17 de outubro de 2012

O Fim






O livro ainda está entre minhas mãos. Releio a última frase, e olho o vazio que resta na página. Acho que é um pouco do que me resta desse instante: uma alma branca.
Viro a página como se buscasse um epílogo inexistente ou um capítulo secreto reservado apenas para os mais curiosos. Procuro em vão por uma frase mais, uma espécie de consolo para meu abandono.
Mas isso é esperar por uma ressurreição. E, para mim, é certo que o final de um livro é uma pequena morte. Jazem ali os desejos que compartilhei com suas personagens, e morre esse mergulho fantasioso que encheu meu mundo de cores diferentes das de sempre. Num empuxo violento, volto à superfície branca da realidade. Sinto meus pés tocarem o chão mais uma vez, e meus sapatos parecem duros e ásperos.
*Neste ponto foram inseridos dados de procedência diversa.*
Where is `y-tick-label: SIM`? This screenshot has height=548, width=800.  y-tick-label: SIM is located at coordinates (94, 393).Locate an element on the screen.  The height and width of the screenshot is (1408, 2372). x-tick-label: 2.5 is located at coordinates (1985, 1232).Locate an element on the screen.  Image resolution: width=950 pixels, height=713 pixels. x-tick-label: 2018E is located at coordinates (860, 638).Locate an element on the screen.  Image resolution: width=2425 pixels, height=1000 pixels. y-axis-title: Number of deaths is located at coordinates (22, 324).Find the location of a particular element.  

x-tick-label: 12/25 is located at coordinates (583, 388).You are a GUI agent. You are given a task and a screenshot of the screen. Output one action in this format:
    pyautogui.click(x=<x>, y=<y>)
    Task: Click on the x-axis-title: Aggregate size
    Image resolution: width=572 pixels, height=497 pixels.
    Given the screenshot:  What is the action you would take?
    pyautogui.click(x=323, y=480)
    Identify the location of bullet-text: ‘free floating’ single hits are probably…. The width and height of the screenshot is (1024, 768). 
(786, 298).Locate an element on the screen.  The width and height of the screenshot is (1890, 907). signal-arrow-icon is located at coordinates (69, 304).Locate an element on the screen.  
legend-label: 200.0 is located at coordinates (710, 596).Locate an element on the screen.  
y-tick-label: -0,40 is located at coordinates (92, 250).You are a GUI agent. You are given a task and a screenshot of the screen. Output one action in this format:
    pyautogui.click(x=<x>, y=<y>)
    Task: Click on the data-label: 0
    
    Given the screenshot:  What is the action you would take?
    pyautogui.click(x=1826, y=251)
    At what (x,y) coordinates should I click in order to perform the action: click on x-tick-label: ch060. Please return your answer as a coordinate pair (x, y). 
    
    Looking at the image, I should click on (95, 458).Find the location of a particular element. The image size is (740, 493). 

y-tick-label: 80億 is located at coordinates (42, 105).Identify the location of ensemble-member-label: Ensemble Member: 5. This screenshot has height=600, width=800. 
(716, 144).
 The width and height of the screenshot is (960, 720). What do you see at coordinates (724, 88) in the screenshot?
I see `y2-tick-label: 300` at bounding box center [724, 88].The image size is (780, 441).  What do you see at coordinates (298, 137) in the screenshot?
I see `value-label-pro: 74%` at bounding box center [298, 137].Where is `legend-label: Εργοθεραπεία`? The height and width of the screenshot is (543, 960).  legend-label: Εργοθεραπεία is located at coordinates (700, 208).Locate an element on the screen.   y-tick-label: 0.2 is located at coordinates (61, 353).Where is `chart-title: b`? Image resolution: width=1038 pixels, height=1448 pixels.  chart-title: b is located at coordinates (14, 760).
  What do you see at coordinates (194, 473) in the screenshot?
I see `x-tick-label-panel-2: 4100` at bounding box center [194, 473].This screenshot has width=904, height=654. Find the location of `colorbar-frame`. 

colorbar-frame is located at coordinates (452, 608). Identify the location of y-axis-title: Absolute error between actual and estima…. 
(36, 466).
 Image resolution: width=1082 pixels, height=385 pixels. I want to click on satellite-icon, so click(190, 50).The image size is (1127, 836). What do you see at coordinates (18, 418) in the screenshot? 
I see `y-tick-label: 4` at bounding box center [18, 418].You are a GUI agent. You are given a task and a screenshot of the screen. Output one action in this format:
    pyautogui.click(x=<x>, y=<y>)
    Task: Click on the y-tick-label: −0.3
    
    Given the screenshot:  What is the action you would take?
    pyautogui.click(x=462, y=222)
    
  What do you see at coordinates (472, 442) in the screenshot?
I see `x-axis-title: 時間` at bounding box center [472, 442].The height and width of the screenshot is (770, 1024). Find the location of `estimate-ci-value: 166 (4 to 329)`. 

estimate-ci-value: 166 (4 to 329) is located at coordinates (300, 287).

Aproximo o livro de meu rosto e inspiro profundamente, sem me dar conta da estranheza de tal cena. Não importa, é como se beijasse um amor carinhosamente pela última vez. Pouso o livro em meu colo. Sei que aquela é a nossa despedida.
Nada me preparou para este momento, nem mesmo o tato das páginas emagrecendo em minha mão direita. Perco um mundo que era nosso, do livro e meu. Ganho uma porção de memórias que, se forem boas o bastante, se tornam inesquecíveis.
Sempre achei que havia um quê de mágico nesse instante fugaz em que olhos terminam de correr a última palavra de um livro. É uma espécie saudade de algo que nunca tive.
Depois, o livro volta para a prateleira. Agora, ele torna-se um velho amigo, e um dia abrirei suas páginas amareladas para relembrar as histórias que vivemos juntos, como a nostalgia compartilhada pelos amigos de colégio. Sou capaz de perdoá-lo pela crueldade de ter chegado ao fim quando observo que, assim como o toque dos meus dedos envergou suas beiradas, eu também carrego em mim, para sempre, sedimentos de suas palavras.